- **Work request**
State only how many lines of the records contain the string "will".

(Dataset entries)

Start of Block

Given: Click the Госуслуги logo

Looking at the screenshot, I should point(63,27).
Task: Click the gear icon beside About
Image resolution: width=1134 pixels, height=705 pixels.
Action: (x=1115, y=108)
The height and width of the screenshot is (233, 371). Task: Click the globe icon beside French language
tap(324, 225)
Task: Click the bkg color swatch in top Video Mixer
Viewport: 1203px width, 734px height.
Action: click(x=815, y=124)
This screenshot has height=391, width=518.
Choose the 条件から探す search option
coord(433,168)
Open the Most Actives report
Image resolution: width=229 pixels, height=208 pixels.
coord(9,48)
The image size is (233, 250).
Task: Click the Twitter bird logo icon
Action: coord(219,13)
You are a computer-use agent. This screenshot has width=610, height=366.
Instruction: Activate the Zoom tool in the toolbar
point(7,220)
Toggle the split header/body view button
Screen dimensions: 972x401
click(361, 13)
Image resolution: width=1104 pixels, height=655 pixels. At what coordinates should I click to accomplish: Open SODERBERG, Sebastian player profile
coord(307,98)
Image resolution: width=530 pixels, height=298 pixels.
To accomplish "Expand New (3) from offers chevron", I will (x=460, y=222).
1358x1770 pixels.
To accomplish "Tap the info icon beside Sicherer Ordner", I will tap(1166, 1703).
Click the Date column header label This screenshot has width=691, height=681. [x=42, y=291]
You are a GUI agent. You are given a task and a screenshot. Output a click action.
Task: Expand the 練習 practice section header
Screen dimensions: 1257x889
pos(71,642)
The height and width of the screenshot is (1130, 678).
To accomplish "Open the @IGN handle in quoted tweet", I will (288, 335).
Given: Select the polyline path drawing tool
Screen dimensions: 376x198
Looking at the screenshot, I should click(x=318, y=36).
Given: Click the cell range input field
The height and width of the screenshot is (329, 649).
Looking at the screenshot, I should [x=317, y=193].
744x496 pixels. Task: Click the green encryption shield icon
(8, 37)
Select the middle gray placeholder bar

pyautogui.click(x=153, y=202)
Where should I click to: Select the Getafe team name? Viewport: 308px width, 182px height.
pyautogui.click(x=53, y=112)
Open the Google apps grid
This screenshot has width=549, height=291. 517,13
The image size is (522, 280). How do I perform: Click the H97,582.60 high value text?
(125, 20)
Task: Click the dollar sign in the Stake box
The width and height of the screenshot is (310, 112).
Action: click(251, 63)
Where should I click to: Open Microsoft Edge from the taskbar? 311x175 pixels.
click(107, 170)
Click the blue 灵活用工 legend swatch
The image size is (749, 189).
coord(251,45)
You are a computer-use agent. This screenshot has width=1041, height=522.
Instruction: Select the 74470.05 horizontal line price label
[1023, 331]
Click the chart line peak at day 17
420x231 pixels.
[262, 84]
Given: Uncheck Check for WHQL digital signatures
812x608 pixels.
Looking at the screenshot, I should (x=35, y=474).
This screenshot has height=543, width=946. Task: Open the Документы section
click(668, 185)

End of Block

- **Task answer**
3